Per un’efficace analisi della regione centroasiatica e del ruolo svolto dai vari attori è dunque necessario allontanarsi dal concetto di nuovo Grande Gioco per intraprendere invece un percorso che porti verso un’analisi a livello sub-regionale, come suggerisce Filippo Costa Buranelli nel suo articolo.
Mentre nel Grande Gioco citato da Hopkirk i khanati e altri attori regionali subivano le scelte delle grandi potenze come Impero Russo e Impero Britannico, oggi lo scenario è più complesso e coinvolge non solo gli attori di rilevanza globale (Russia, Cina e Stati Uniti), ma anche attori locali, ovvero le repubbliche ex sovietiche, che cooperano tra loro o che competono per imporsi come attori principali a livello regionale.
Se da un lato infatti le repubbliche ex sovietiche hanno cooperato tra loro per mantenere i loro regimi chiusi e non democratici, dall’altro esse sono entrate in competizione per garantirsi l’appoggio delle potenze globali attraverso la stipulazione di patti bilaterali offrendo diversi tipi di “risorse”: naturali o semplicemente di supporto logistico.
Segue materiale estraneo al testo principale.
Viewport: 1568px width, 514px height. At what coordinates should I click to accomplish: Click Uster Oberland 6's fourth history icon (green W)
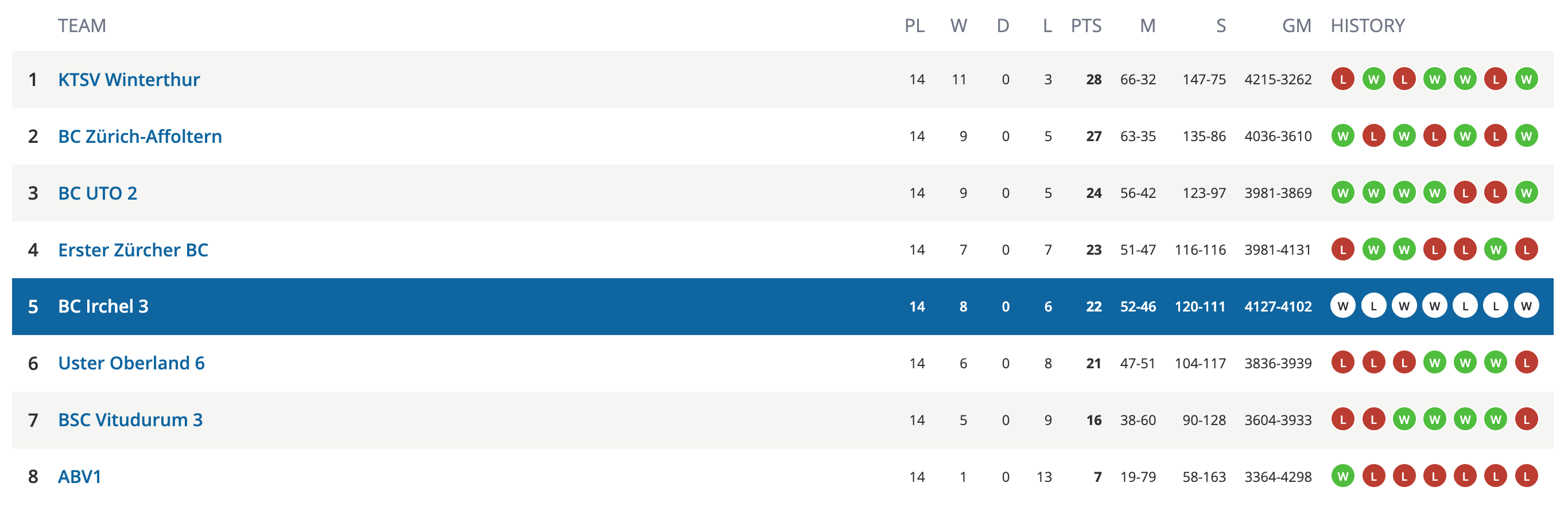pyautogui.click(x=1435, y=363)
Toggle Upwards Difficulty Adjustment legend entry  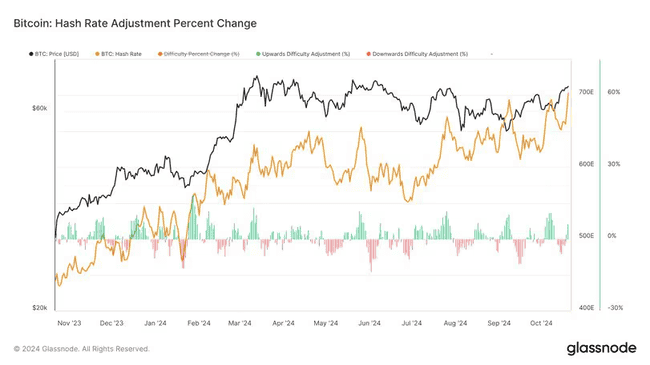(303, 54)
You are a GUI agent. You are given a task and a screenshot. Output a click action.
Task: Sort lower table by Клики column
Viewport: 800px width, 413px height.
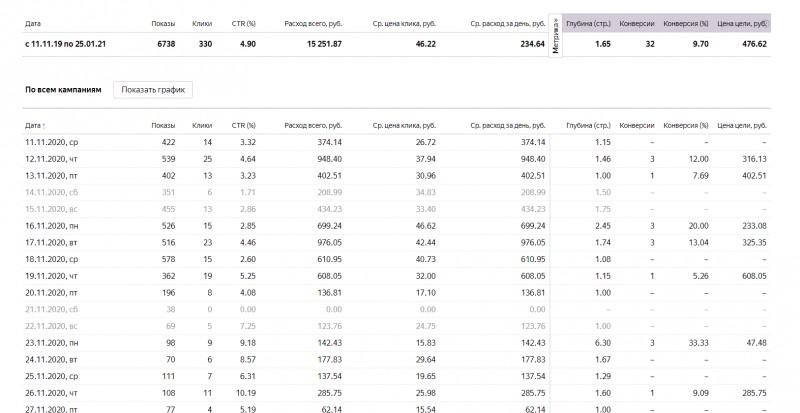click(201, 125)
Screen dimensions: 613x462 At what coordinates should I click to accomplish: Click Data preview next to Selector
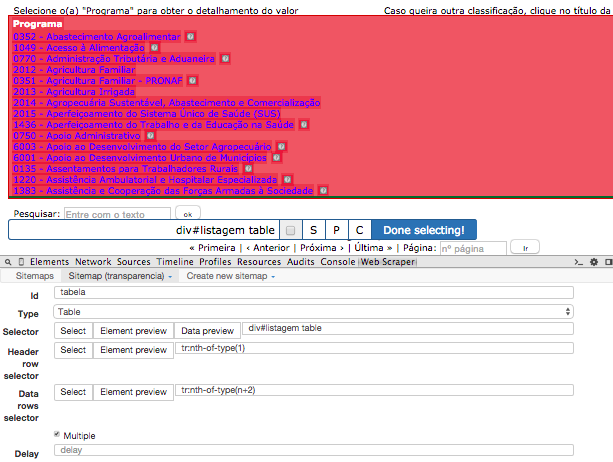[x=206, y=330]
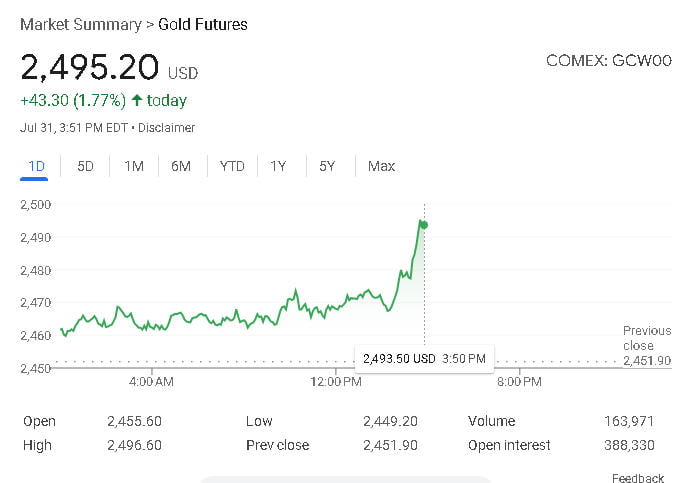Click the COMEX: GCW00 ticker label

[608, 61]
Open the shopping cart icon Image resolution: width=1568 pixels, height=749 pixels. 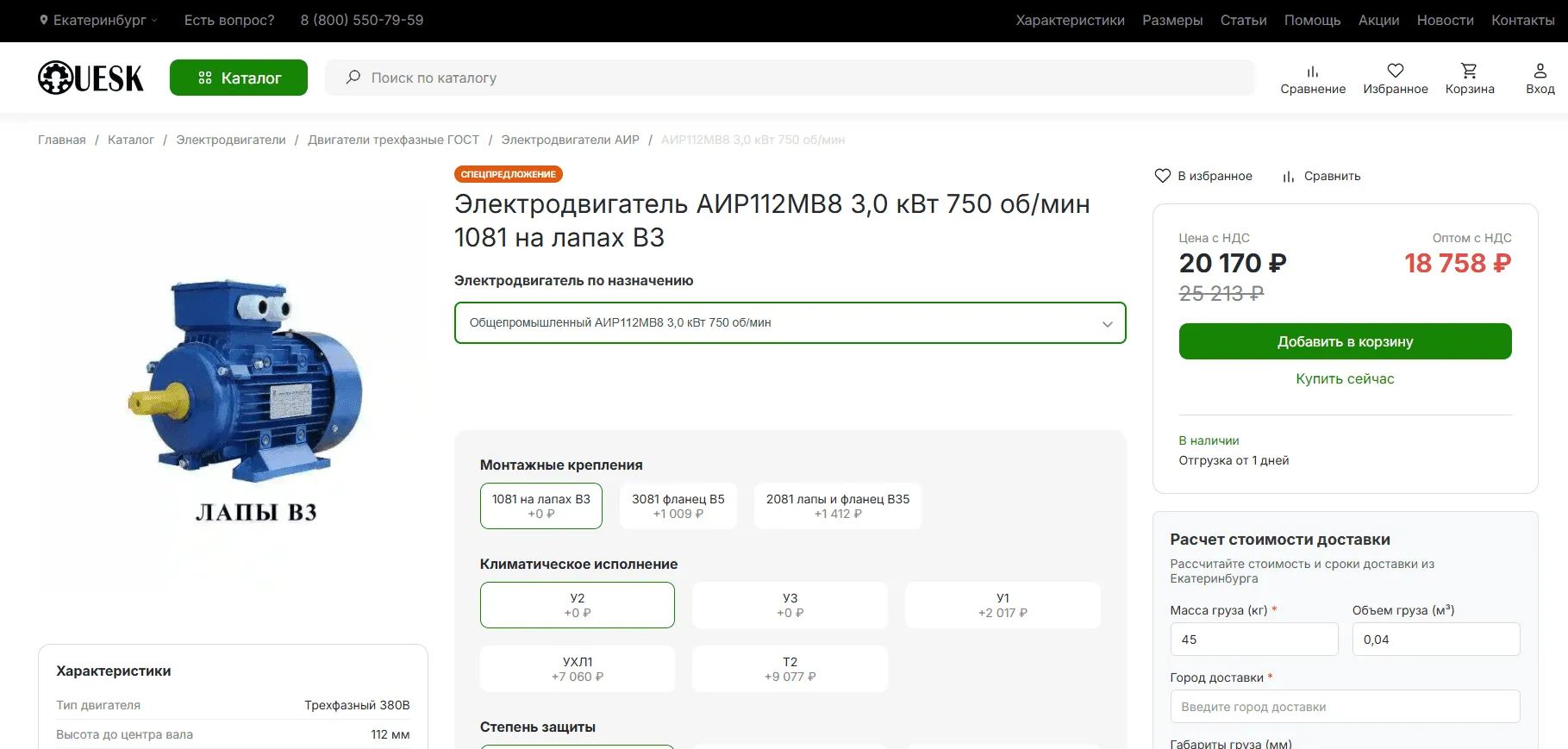tap(1469, 71)
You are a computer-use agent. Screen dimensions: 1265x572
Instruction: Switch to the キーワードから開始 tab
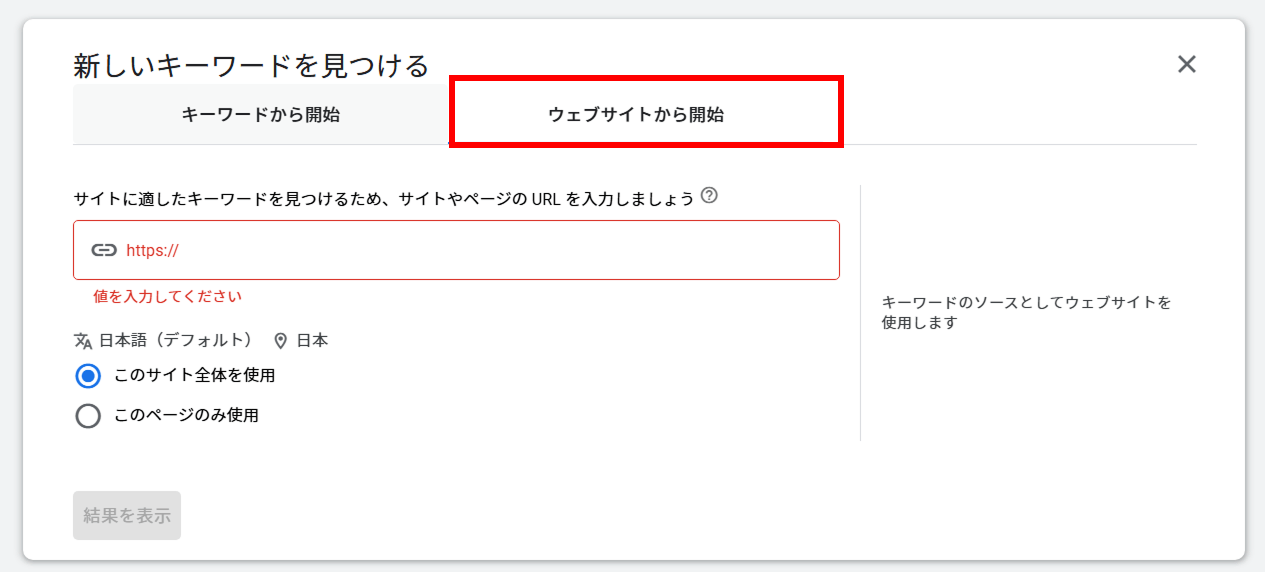coord(261,115)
O ancora, offrendo parziali aperture democratiche.
L’analisi a livello regionale presenta dunque un quadro nel quale la crescente influenza cinese porta la Federazione Russa a sentirsi minacciata. Allo stesso tempo, tuttavia, Mosca e Pechino cooperano per limitare l’influenza americana nell’area e la possibilità di nuove rivoluzioni colorate ispirate dai valori occidentali.
Infine vi è un’altra differenza con la narrativa classica del Grande Gioco, in cui le grandi potenze competevano in un gioco a somma zero. Bisogna infatti tenere conto che tutti e tre gli attori sopra citati (Usa, Russia e Cina) oggi condividono gli stessi interessi verso la regione centroasiatica. In primo luogo essi, pur con declinazioni diverse, sono impegnate nella “guerra al terrorismo”, ciò le porta a cercare una seppur minima intesa.
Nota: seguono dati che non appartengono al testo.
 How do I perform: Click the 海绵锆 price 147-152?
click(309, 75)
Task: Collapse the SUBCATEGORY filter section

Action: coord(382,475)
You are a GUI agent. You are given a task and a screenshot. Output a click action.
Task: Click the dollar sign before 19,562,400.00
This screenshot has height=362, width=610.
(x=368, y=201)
Ecco dunque come gli accadimenti degli ultimi venti anni in Centro Asia possano essere solo in parte etichettati come Grande Gioco tra “super” potenze. Sono in realtà gli stessi attori principali a cercare di volta in volta la competizione o l’accordo fra loro. Ed inoltre è molto più complessa di una volta, e rilevante, la partita giocata dagli attori locali a livello regionale.
[1] Benvenuti F., Russia Oggi. Dalla caduta dell’Unione Sovietica ai nostri giorni, Roma, Carrocci Editore, 2013.
[2] Benvenuti F., Russia Oggi. Dalla caduta dell’Unione Sovietica ai nostri giorni, Roma, Carrocci Editore, 2013.